Letras para comer


Libros confitados para confinados. “Confite”, qué palabra perdida, bolita de origen catalán que pagamos ahora con la ingratitud española de siempre.

La cosa se alarga, vamos ya por más días de sillón que de fogón, de zapeo que de tapeo, de vino en casa que de rosas en el parque. El virus se ha acomodado y, como en la peste del Renacimiento, parece duende de la casa pues así dijo el padre fray Antonio de Guevara cuando se colaron en los desvanes las pulgas a lomos de las ratas. En la casa de apuestas llaman a Simón para preguntarle las previsiones y programar a pie cambiado, o sea, gana la banca. Quedan días de sillón, digo, y libros tan a mano como olvidados, libros eruditos que un día se apretaron en la fila de los ni habituales ni tan raros y ahí siguen, esperando les llamen a filas. Uno acá y dos en la balda de abajo, a contramano. Libros que ni son de viajes ni de gastronomía ni de aventuras pero de todo y de más.

La casa de Lúculo, de Julio Camba, el hombre que acabó los muchos días de trece años en el Palace, y el libro huele en cada página a lo que él quiere, sin quererlo, como los grandes de las letras, nóbeles aparte de estómago escurrido como el de los locos de El Greco. Así, como un aforismo, “una sardina, una sola, es todo el mar”, con el “inconveniente” de que no puede comerse con la madre virtuosa de nuestros hijos, “sino fuera, con la amiga golfa y escandalosa”. Hoy le habrían rebanado el quilé con un cuchillo de diseño, color morado, por otra seña. Entre esas tapas de papel se sentencia que “la gastronomía es un arte de las clases medias y, mejor aún, de esas clases alternas que pasan meses de privación y semanas o días de opulencia” y así Camba remata con esta revolera lo que más bien es una sentencia de callejón, de esas donde la sabiduría taurina cae gota a gota con espacio de ferias que son décadas.

Sin orden ni concierto, como pretende el que firma esto raro que va corriendo, guardo en el bolsillo interno del gabán con el que me han de amortajar un raro entre los raros: Comiendo en Hungría, Miguel Ángel Asturias y Pablo Neruda por colleras, oliendo ese país y oyendo las campanas que llaman a cenar. Qué no sabrían ellos de deseos de cenar, ellos que vieron llegar en los ecos de los libros de historia a su continente sureño una soldadesca imperial que empujaran las hambrunas de Castilla.
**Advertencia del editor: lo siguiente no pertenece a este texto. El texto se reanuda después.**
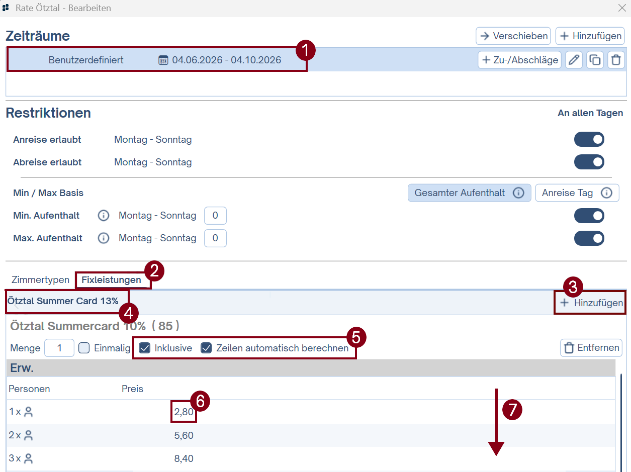Click the Verschieben button
631x472 pixels.
513,36

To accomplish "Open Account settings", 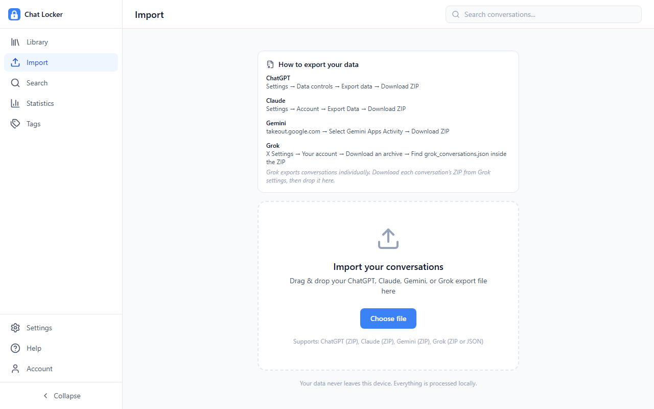I will click(x=39, y=368).
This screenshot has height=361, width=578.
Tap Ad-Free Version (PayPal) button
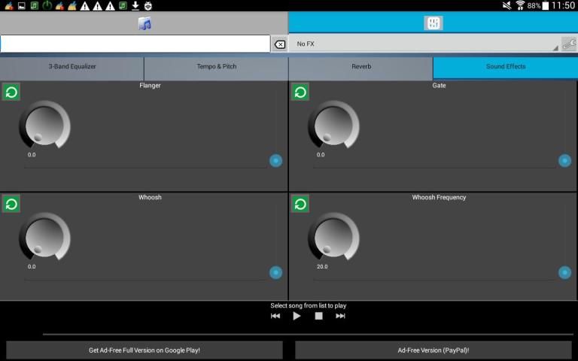(434, 350)
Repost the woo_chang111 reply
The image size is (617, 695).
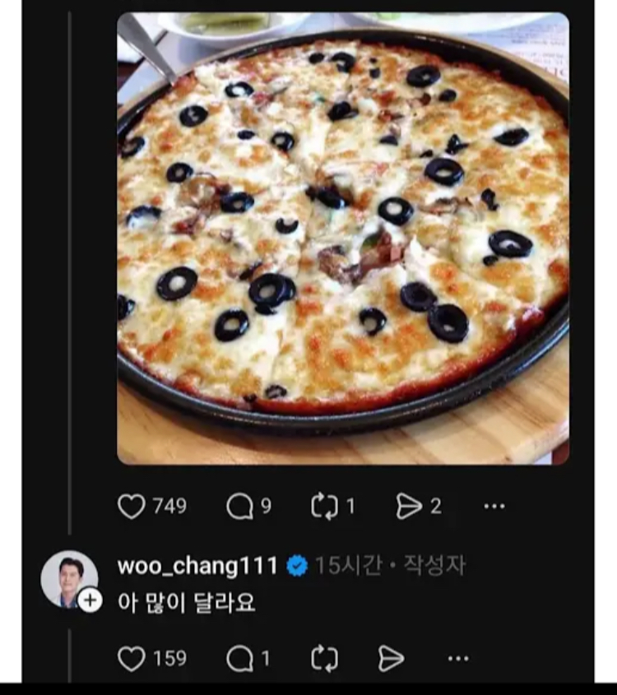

Rehabilitan por dos la sopa y piden la nacional, “aromática como un armario de hierbas, suavemente pícara y picante” y prueban el foie-gras, la exquisitez, pues “su sabor toca el arpa del paladar”, y también el “chashlik” ensartado y en un chisporroteo de topacio que uno se imagina y sacaría un billete en el tranvía de los sueños para cenarlo en el “Alabardero” si es que esto no fuera exceso en días como éstos y los que tienen que venir.

Libros en anarquía, a mano de la mano aunque a desmano de una apatía sarpullida por las paredes de cada casa como un gotelé de virus cuyo mal está en las pinchas de su cáscara más que en la mala follá de su núcleo que ni es núcleo. Frente al sofá, enhiesto El goloso, de un Conde de Sert provocador que recopila recetas de ricos que parecen todos pues en la de los pobres de Jueves Santo de 1897 se cenó como por un año: tortilla de escabeche, salmón, mero, merluza frita, congrio con arroz, empanada de sardinas, besugo en escabeche, alcachofas rellenas, colifor frita, salmonetes asados, pajeles fritos, lenguados fritos, anises, aceitunas, tortas de hojaldre, arroz con leche, queso de bola, camuesas, naranjas, cidrados, limas, orejones, ciruelas pasas, nueces y avellanas, cena de caridad que ofrece la reina viuda María Cristina de Habsburgo en los salones de Palacio. Biopsia de un tiempo que no diagnostica sino en falso pues más morirían de atracón esa noche que de lo otro el resto del calendario.

Libros confitados para confinados. Confite, qué palabra perdida, bolita de origen catalán que pagamos ahora con la ingratitud española de siempre, devolviéndoles a cambio un candidato que confina ahora sí ahora no, y deja la mesa sin recoger, manga por hombro, con las raspas de Carpanta que son un picasso con los ojos abiertos y la boca de petaca. Y en el centro un tetrabrik. De Don Simón.